PROVIDED PASSAGE:

+++

The dot product for two vectors yields a scalar, not a vector.

Definition 11.3.1 The Dot Product for Vectors

The dot product for \(\textbf{u} = \langle u_{1}, u_{2} \rangle \) and \(\textbf{v} = \langle v_{1}, v_{2} \rangle \) in two dimensions is

\(\textbf{u} \cdot \textbf{v} = u_{1}v_{1} + u_{2}v_{2} \).

The dot product for \(\textbf{u} = \langle u_{1}, u_{2}, u_{3} \rangle \) and \(\textbf{v} = \langle v_{1}, v_{2}, v_{3} \rangle \) in three dimensions is

\(\textbf{u} \cdot \textbf{v} = u_{1}v_{1} + u_{2}v_{2} + u_{3}v_{3} \).
  • The product is sometimes called a scalar product or inner product.

Theorem 11.3.1 Vector Dot Product Properties

Let \(\textbf{u}\), \(\textbf{v}\), and \(\textbf{w}\) be vectors on a plane or in three dimensional space and let \(c\) be a scalar.

  1. \(\textbf{u} \cdot \textbf{v} = \textbf{v} \cdot \textbf{u} \)
  2. \(\textbf{u} \cdot (\textbf{v} + \textbf{w}) = \textbf{u} \cdot \textbf{v} + \textbf{u} \cdot \textbf{w} \)
  3. \(c(\textbf{u} \cdot \textbf{v}) = c\textbf{u} \cdot c\textbf{v} = \textbf{u} \cdot c\textbf{v} \)
  4. \(0 \cdot \textbf{v} = 0 \)
  5. \(\textbf{v} \cdot \textbf{v} = \| \textbf{v} \|^{2} \)

+++

MATERIAL PROVIDED:
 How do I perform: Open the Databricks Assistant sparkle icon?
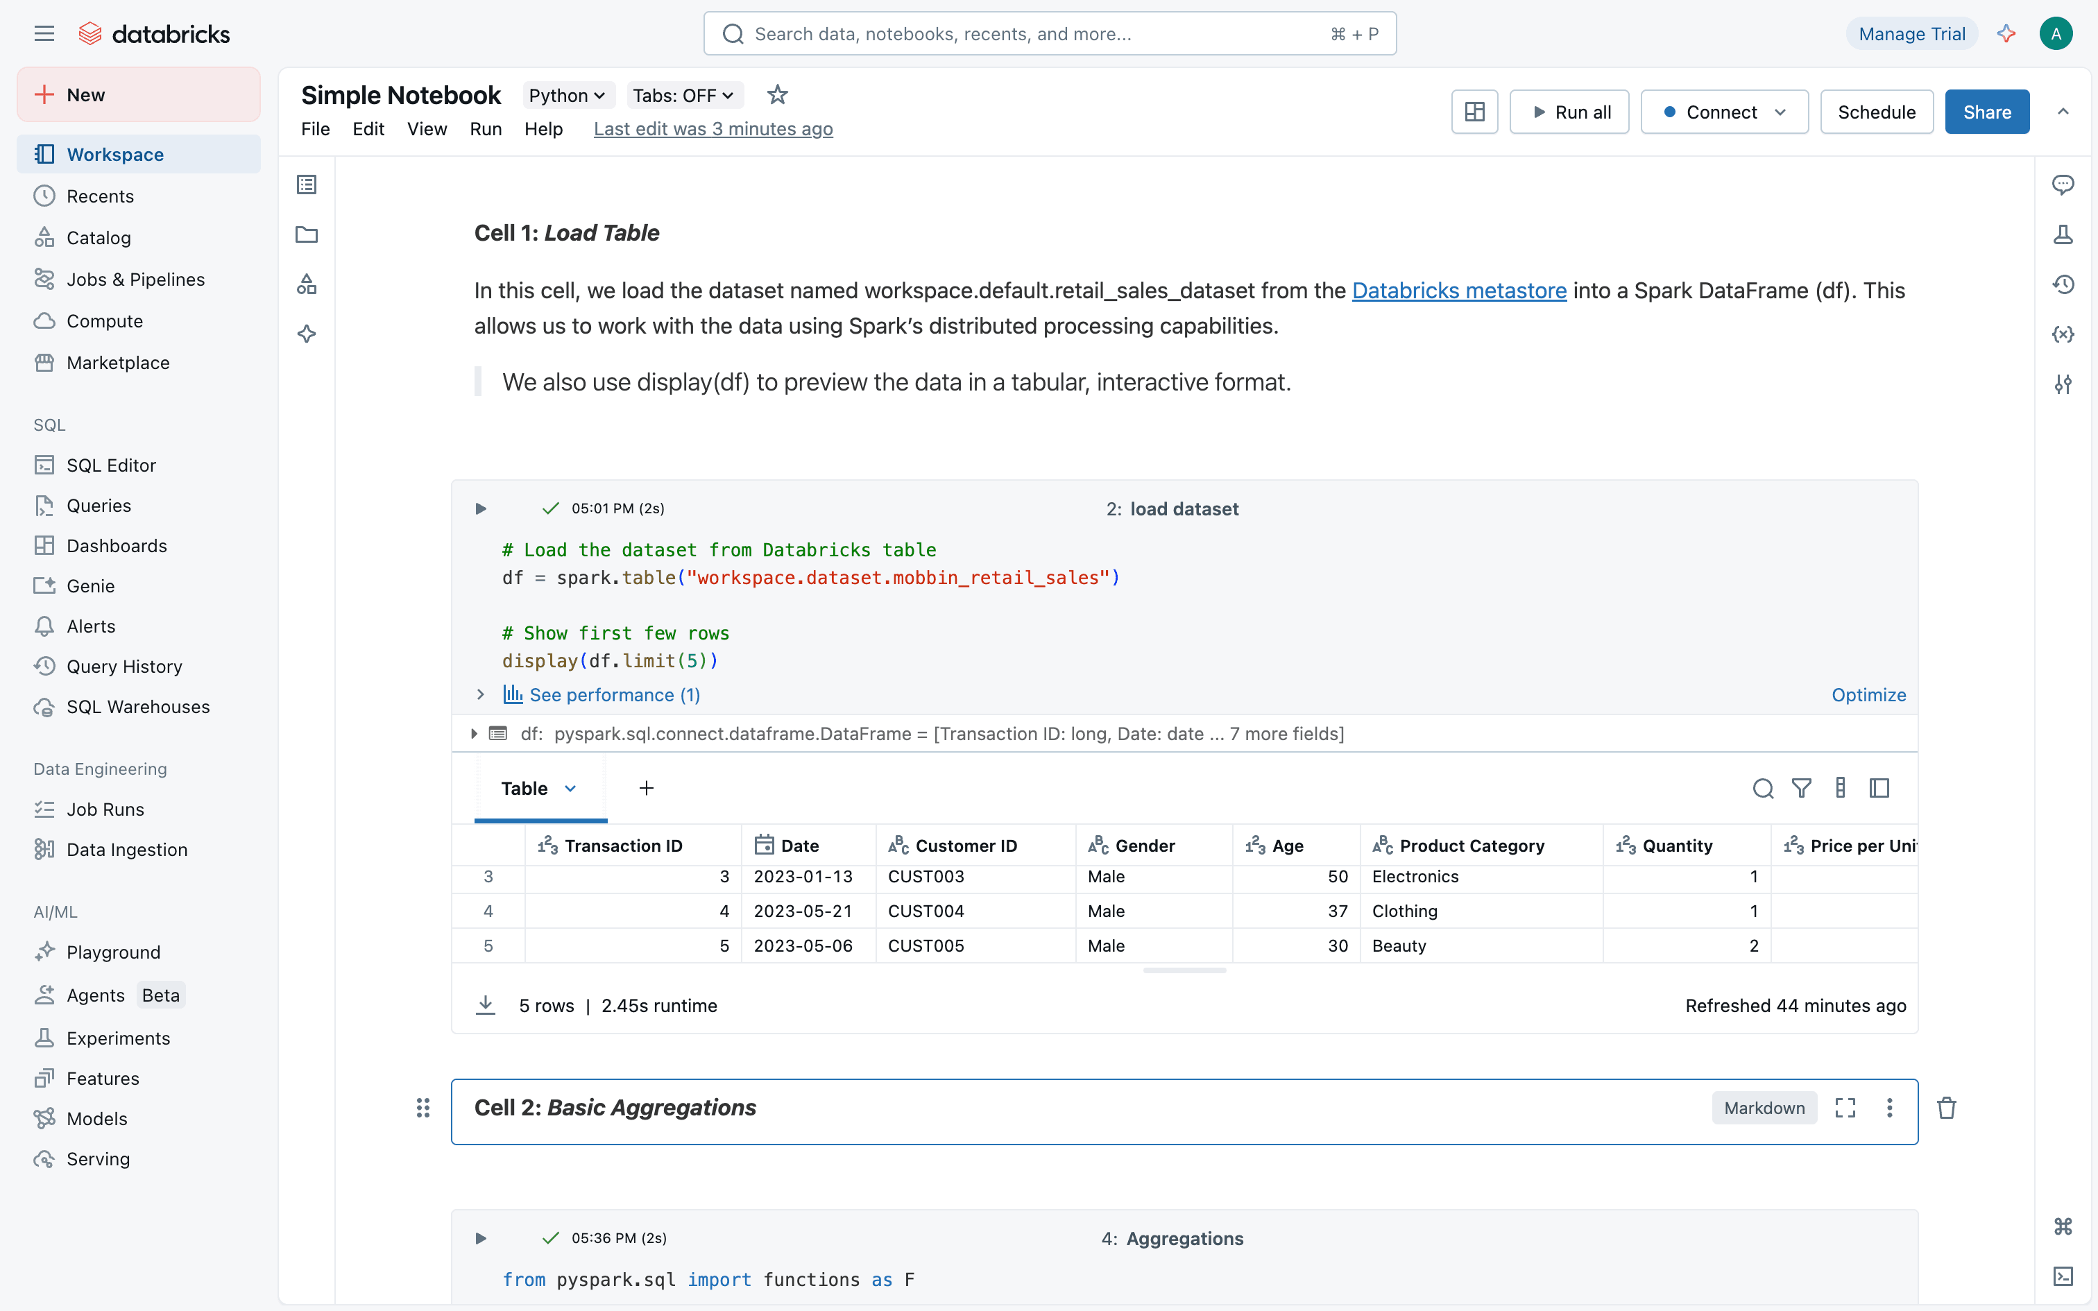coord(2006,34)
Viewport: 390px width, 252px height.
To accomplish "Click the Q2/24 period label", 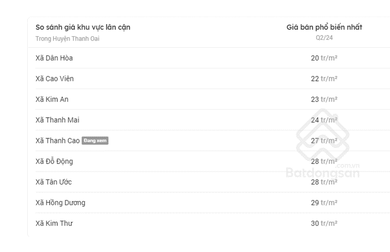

+++

EXERCISE TASK 1: Reproduce the dot product passage starting at "Definition 11.3.1 The" and ending at "be a scalar.".
EXERCISE TASK 2: Carry on the dot product passage from the point where it stops.

REPLY 1:
Definition 11.3.1 The Dot Product for Vectors

The dot product for \(\textbf{u} = \langle u_{1}, u_{2} \rangle \) and \(\textbf{v} = \langle v_{1}, v_{2} \rangle \) in two dimensions is

\(\textbf{u} \cdot \textbf{v} = u_{1}v_{1} + u_{2}v_{2} \).

The dot product for \(\textbf{u} = \langle u_{1}, u_{2}, u_{3} \rangle \) and \(\textbf{v} = \langle v_{1}, v_{2}, v_{3} \rangle \) in three dimensions is

\(\textbf{u} \cdot \textbf{v} = u_{1}v_{1} + u_{2}v_{2} + u_{3}v_{3} \).
  • The product is sometimes called a scalar product or inner product.

Theorem 11.3.1 Vector Dot Product Properties

Let \(\textbf{u}\), \(\textbf{v}\), and \(\textbf{w}\) be vectors on a plane or in three dimensional space and let \(c\) be a scalar.

REPLY 2:
Proof to prove the first property, let \( \textbf{u}= \langle u_{1},u_{2},u_{3} \rangle \) and \( \textbf{v}= \langle v_{1},v_{2},v_{3} \rangle \). Then

\(\textbf{u} \cdot \textbf{v} = u_{1}v_{1} + u_{2}v_{2} + u_{3}v_{3} = v_{1}u_{1} + v_{2}u_{2} + v_{3}u_{3} = \textbf{v} \cdot \textbf{u} \).

The remaining proofs are left as an exercise.

Example 11.3.1 Finding Dot Products

Let \( \textbf{u}= \langle 2,-2 \rangle \), \( \textbf{v}= \langle 5,8 \rangle \), and \( \textbf{w}= \langle -4,3 \rangle \).
a. \(\textbf{u} \cdot \textbf{v} = \langle 2,-2 \rangle \cdot \langle 5,8 \rangle = 2(5)+(-2)(8) = -6 \)
b. \( (\textbf{u} \cdot \textbf{v}) \textbf{w} = -6 \langle -4,3 \rangle = \langle 24, -18 \rangle \)
c. \( \textbf{u} \cdot (2 \textbf{v}) = 2( \textbf{u} \cdot \textbf{v} ) = 2(-6) = -12 \)
d. \( \| w \|^{2} = \textbf{w} \cdot \textbf{w} = \langle -4,3 \rangle \cdot \langle -4,3 \rangle = (-4)(-4) +(3)(3) = 25 \)

  • Note the result for (b) is a vector because \( (\textbf{u} \cdot \textbf{v}) \) reduces to a scalar.

Angle Between Two Vectors

The angle between two vectors.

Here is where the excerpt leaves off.